INPUT DATA: Begin
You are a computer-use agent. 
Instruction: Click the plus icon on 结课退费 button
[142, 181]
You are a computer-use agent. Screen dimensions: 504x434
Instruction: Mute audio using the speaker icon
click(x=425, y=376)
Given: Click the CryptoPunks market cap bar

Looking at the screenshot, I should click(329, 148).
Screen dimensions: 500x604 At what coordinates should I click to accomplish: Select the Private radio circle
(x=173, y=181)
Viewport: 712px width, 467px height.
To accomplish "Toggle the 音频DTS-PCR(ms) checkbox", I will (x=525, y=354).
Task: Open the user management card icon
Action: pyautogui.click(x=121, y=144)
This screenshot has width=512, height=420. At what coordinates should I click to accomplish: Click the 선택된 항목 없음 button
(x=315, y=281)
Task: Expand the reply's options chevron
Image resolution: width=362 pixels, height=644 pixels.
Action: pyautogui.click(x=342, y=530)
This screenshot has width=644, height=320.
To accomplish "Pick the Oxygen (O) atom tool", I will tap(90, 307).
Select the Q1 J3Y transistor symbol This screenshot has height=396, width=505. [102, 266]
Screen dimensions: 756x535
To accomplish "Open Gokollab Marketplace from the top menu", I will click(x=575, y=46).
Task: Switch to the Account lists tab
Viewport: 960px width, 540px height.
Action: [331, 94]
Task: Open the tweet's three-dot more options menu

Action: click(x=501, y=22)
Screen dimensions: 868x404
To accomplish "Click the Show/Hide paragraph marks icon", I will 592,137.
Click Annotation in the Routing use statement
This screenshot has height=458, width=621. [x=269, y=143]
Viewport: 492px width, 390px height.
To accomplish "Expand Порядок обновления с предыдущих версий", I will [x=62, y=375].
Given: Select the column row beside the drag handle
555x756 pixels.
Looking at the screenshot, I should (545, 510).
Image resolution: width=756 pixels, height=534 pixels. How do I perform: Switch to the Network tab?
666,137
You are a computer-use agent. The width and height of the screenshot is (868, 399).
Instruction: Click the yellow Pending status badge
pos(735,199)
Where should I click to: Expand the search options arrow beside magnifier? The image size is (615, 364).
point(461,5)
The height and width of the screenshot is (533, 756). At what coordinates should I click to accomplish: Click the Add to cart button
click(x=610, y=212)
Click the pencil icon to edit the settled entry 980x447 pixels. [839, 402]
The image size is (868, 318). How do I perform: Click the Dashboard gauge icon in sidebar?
INPUT DATA: End
# ASSIGNED TASK
One line above contains "Task: Open the tweet's". Output that line and each one after it, word for word, and nothing else.

# YOUR SOLUTION
Task: Open the tweet's three-dot more options menu

Action: click(x=501, y=22)
Screen dimensions: 868x404
To accomplish "Click the Show/Hide paragraph marks icon", I will 592,137.
Click Annotation in the Routing use statement
This screenshot has height=458, width=621. [x=269, y=143]
Viewport: 492px width, 390px height.
To accomplish "Expand Порядок обновления с предыдущих версий", I will [x=62, y=375].
Given: Select the column row beside the drag handle
555x756 pixels.
Looking at the screenshot, I should (545, 510).
Image resolution: width=756 pixels, height=534 pixels. How do I perform: Switch to the Network tab?
666,137
You are a computer-use agent. The width and height of the screenshot is (868, 399).
Instruction: Click the yellow Pending status badge
pos(735,199)
Where should I click to: Expand the search options arrow beside magnifier? The image size is (615, 364).
point(461,5)
The height and width of the screenshot is (533, 756). At what coordinates should I click to accomplish: Click the Add to cart button
click(x=610, y=212)
Click the pencil icon to edit the settled entry 980x447 pixels. [839, 402]
The image size is (868, 318). How do I perform: Click the Dashboard gauge icon in sidebar?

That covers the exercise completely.